WHAT YOU WILL DO. Everything from the line holding "Where should I" through the last line of the records should be repeated word for word, and pictures should be omitted.

SOURCE MATERIAL.
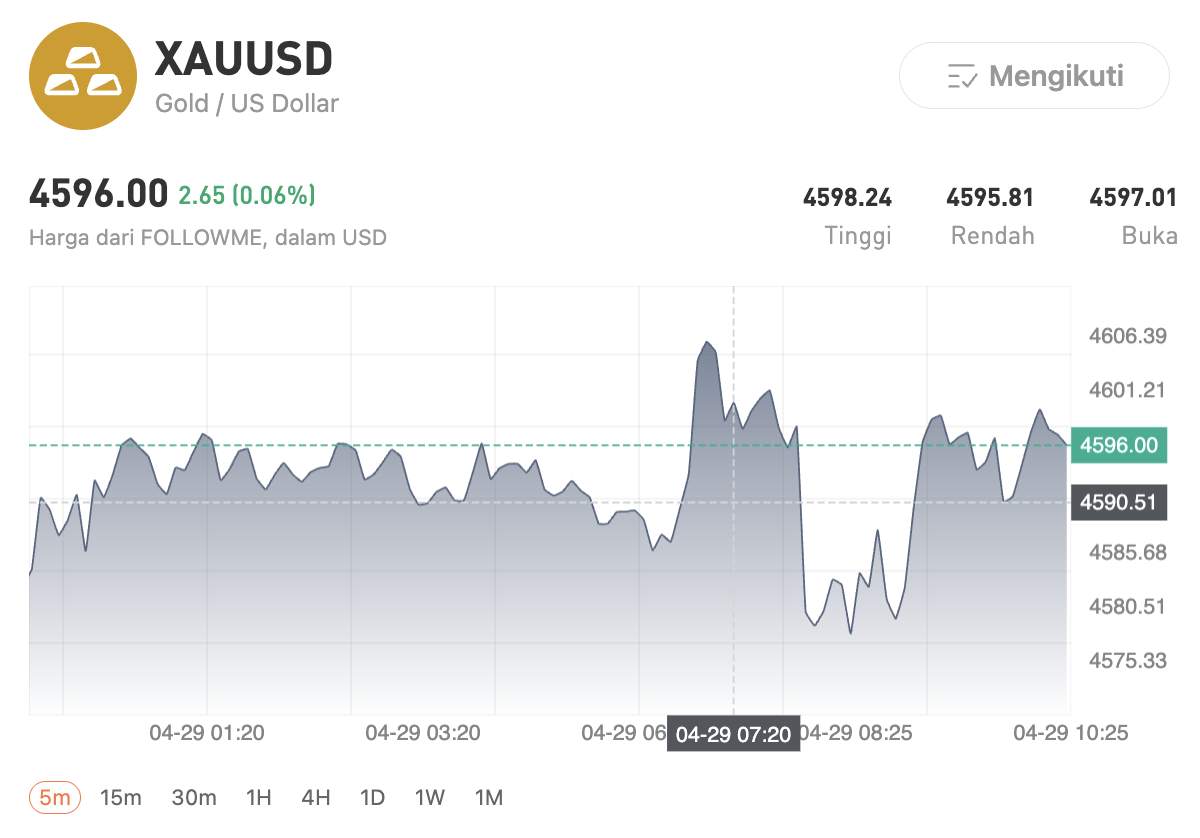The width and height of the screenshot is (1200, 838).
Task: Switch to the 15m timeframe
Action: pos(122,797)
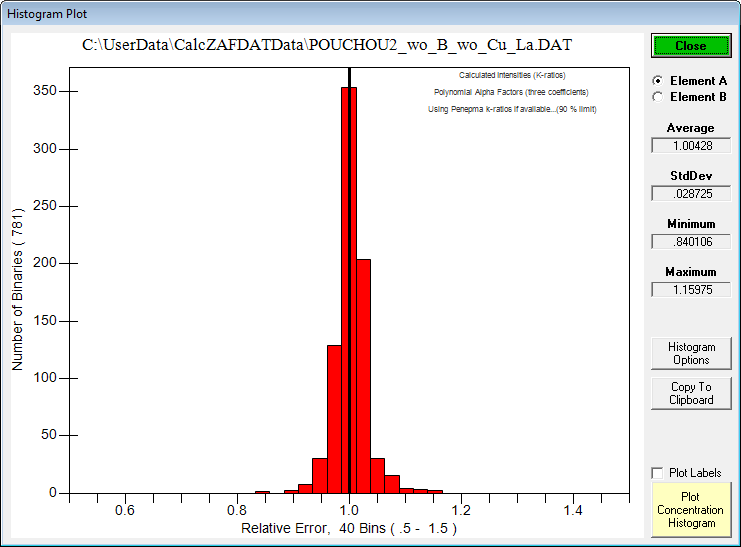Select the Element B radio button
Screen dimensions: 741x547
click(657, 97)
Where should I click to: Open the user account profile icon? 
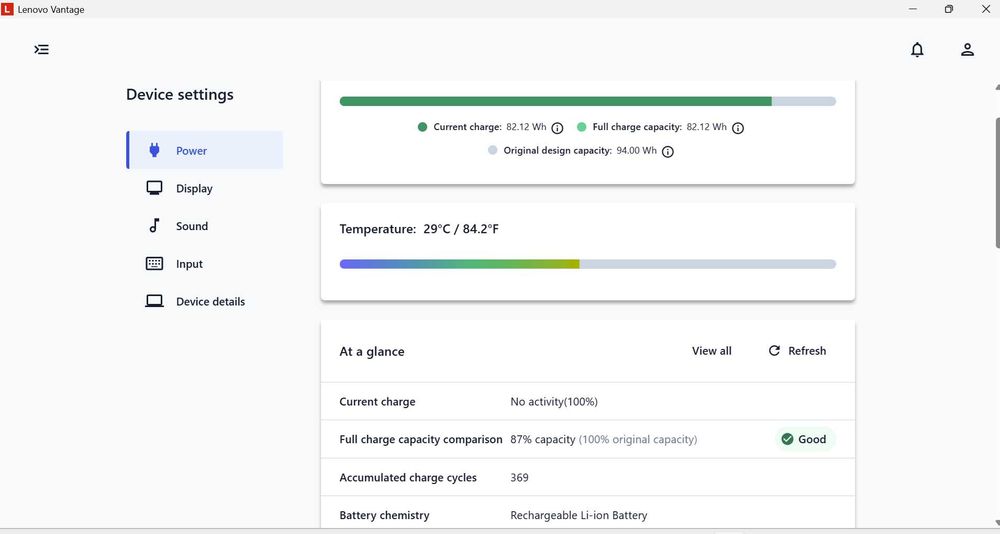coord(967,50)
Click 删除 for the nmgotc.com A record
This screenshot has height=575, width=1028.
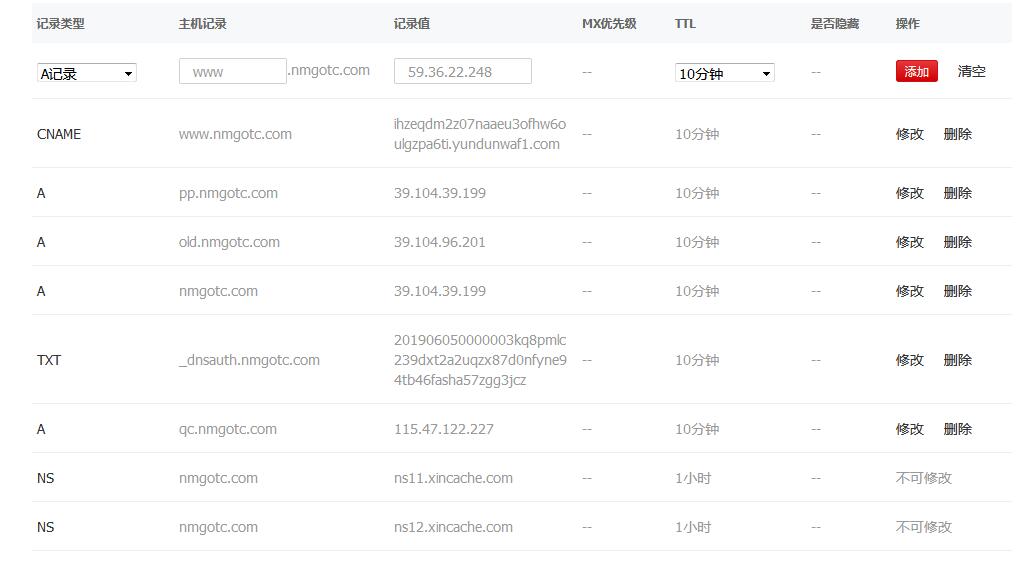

ANSWER SPACE.
Where should I click to: Open the user account profile icon? 
coord(967,50)
Click 删除 for the nmgotc.com A record
This screenshot has height=575, width=1028.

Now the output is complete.